President Trump in the Oval Office on April 10, 2018. (Evan Vucci/AP)

Such incidents have allowed the tantalizing possibility that the Russia tape just might exist to percolate on the fringes of respectability.

In an interview with ABC News, for instance, Comey teased that he could not definitively rule the rumor as false. 

“I honestly never thought these words would come out of my mouth, but I don’t know whether the current president of the United States was with prostitutes peeing on each other in Moscow in 2013,” Comey said. “It’s possible, but I don’t know.”

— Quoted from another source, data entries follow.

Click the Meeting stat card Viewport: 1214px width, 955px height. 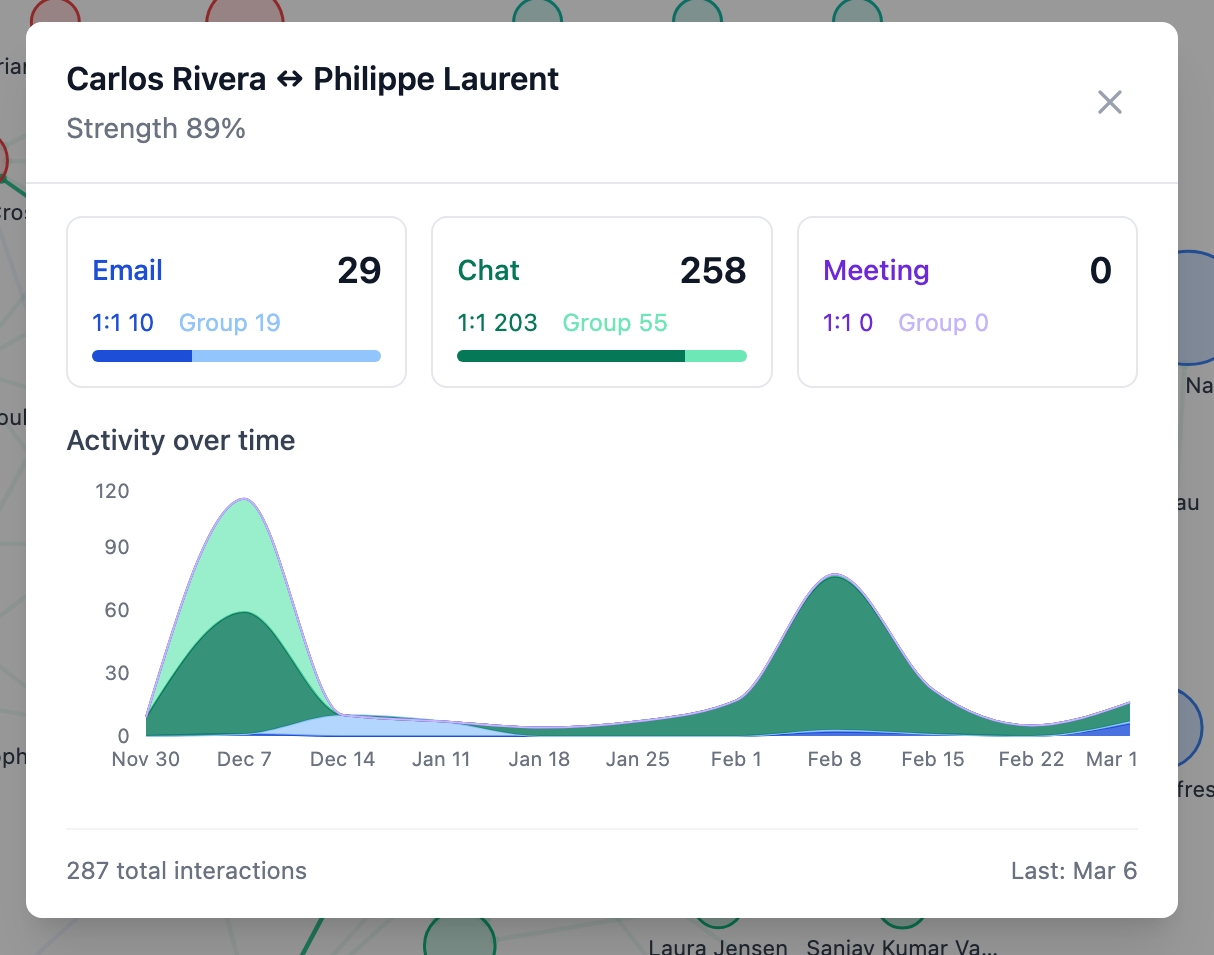tap(966, 301)
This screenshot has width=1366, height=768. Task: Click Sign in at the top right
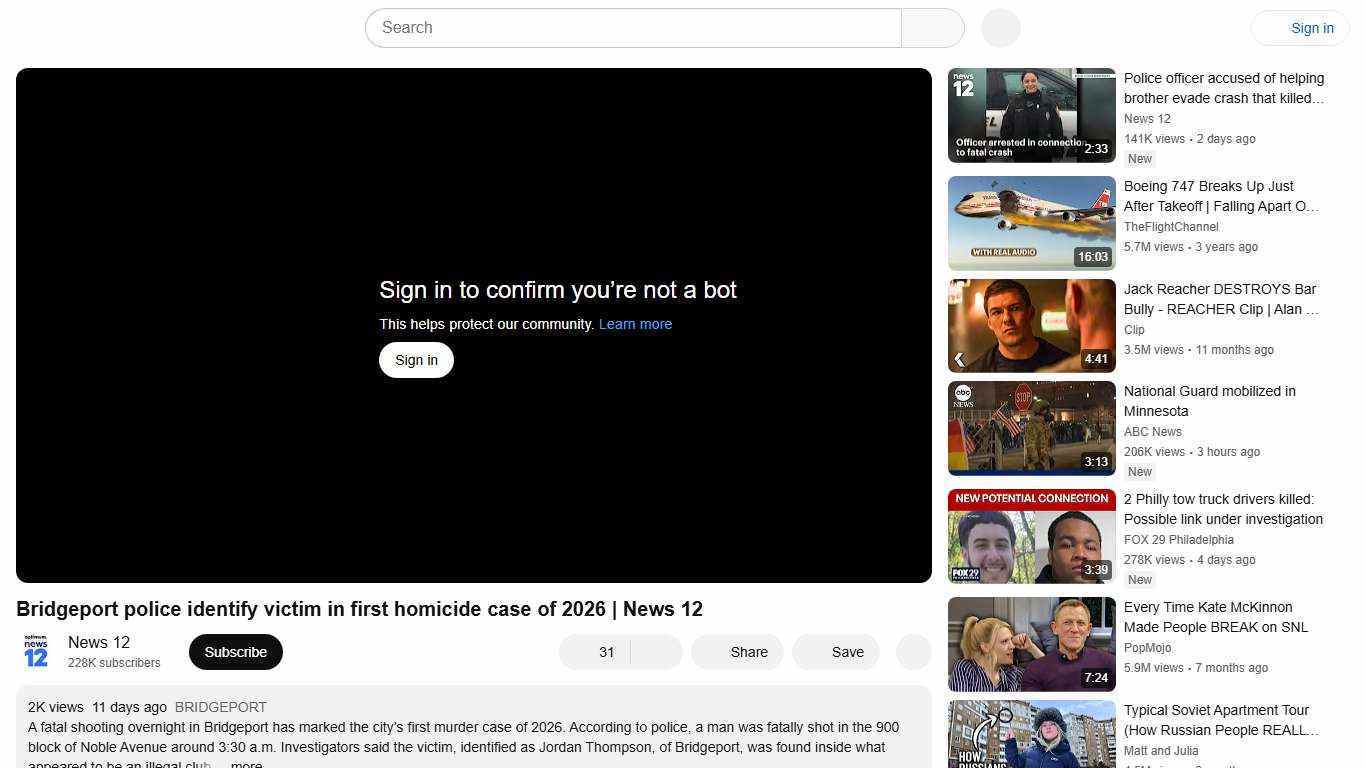pos(1300,28)
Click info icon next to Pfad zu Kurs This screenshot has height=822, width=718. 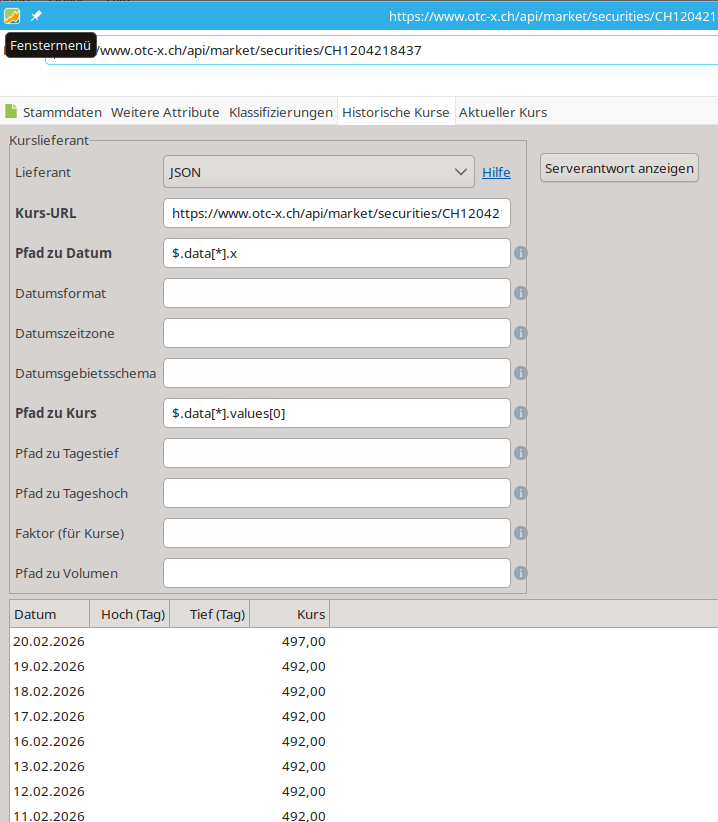[520, 413]
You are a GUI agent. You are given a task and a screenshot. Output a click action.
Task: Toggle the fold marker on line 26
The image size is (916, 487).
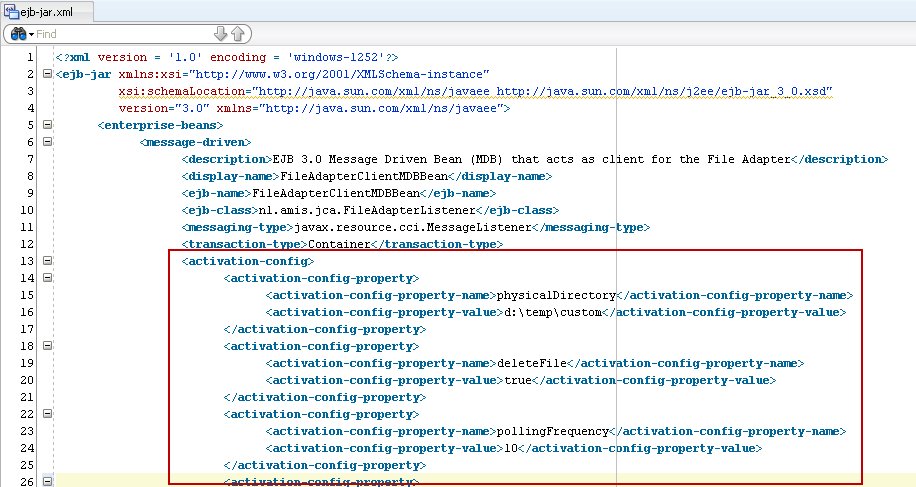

 So far, the GOP attack on Comey’s memoir has largely steered clear of the Russian hotel room specifics. Talking points sent out by the Republican National Committee alleged Comey had a “long history of misstatements and misconduct” and noted that Democrats — many of whom fault him for Hillary Clinton’s 2016 presidential election loss — have also been critical of Comey. Sanders in her Friday news conference excoriated both the dossier and Comey.

“This is nothing more than a poorly executed PR stunt by Comey to desperately rehabilitate his tattered reputation and enrich his own bank account by peddling a book that belongs in the bargain bin of the fiction section,” Sanders said.

And in a duo of tweets Friday morning, the president called Comey “a proven LEAKER LIAR” and “an untruthful slime ball.”

“It was my great honor to fire James Comey!” Trump concluded. 

But as a purely political matter, simply denying a falsehood is not necessarily sufficient.

Tommy Vietor, a host of “Pod Save America” who worked for President Barack Obama, had to combat a number of fake rumors in the Obama White House — including the insidious falsehood fanned by Trump that Obama was not born in the United States. He said that once a narrative enters the media ether, it can become uncontrollable. 

“The lesson for me during the White House years was that once a rumor gets some traction, it’s almost impossible to fix it, even if it is false,” he said. “The problem with the pee tape allegation is it is so graphic, it is so memorable, that it doesn’t matter how many times you knock it down — people are going to remember it.”

 And, of course, some people are also relishing a golden moment of schadenfreude.

“This is the guy who said Ted Cruz’s father killed Kennedy, and who said Barack Obama was an African-African who was an illegitimate president, and myriad other absurd attacks on his opponents that he knew were untrue but he advanced anyway because they lived up to a narrative he wanted to push,” Miller said.

So, Miller added, “If the pee tape helps uphold a narrative that he’s a Russian stooge and also an immoral cretin, well, I think a lot of people believe he sort of earned having to bat some of this down.”